• _Required action_: In the entries below, find the string "computer" and return each line holding it.

START Input data

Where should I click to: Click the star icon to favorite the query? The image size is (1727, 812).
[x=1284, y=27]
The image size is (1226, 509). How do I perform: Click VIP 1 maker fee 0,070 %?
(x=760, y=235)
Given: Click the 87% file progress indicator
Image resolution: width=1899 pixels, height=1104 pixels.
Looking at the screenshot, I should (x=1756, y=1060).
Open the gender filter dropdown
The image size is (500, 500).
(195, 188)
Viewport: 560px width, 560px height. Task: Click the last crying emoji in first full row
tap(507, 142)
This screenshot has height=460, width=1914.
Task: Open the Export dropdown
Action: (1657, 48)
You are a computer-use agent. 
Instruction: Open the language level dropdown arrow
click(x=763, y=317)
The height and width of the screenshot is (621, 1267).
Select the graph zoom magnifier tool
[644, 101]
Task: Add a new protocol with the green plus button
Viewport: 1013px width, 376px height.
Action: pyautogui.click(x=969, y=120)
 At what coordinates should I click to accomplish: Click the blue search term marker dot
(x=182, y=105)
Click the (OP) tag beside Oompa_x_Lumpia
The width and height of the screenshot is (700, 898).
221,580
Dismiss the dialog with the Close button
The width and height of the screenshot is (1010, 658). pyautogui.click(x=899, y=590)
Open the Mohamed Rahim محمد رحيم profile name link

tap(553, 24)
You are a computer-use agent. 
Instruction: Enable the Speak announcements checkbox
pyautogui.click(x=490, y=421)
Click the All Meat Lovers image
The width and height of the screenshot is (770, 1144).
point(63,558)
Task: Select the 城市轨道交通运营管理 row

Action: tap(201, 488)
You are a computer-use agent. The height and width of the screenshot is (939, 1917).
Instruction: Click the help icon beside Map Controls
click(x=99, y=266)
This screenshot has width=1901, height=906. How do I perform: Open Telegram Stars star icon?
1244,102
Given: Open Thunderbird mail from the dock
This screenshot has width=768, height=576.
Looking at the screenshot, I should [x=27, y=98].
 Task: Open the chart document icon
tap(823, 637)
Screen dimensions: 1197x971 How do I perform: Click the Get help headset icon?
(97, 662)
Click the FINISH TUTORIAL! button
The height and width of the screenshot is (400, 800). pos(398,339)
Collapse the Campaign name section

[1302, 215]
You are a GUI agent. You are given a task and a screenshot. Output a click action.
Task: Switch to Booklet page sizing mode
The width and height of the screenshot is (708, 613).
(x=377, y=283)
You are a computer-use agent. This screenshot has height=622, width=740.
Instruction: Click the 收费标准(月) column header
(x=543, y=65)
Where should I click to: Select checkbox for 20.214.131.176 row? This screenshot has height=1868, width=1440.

END Input data

• _Result of the task_:
You are a computer-use agent. 
You are a computer-use agent. 
You are a computer-use agent. The height and width of the screenshot is (939, 1917).
You are a computer-use agent. This screenshot has height=622, width=740.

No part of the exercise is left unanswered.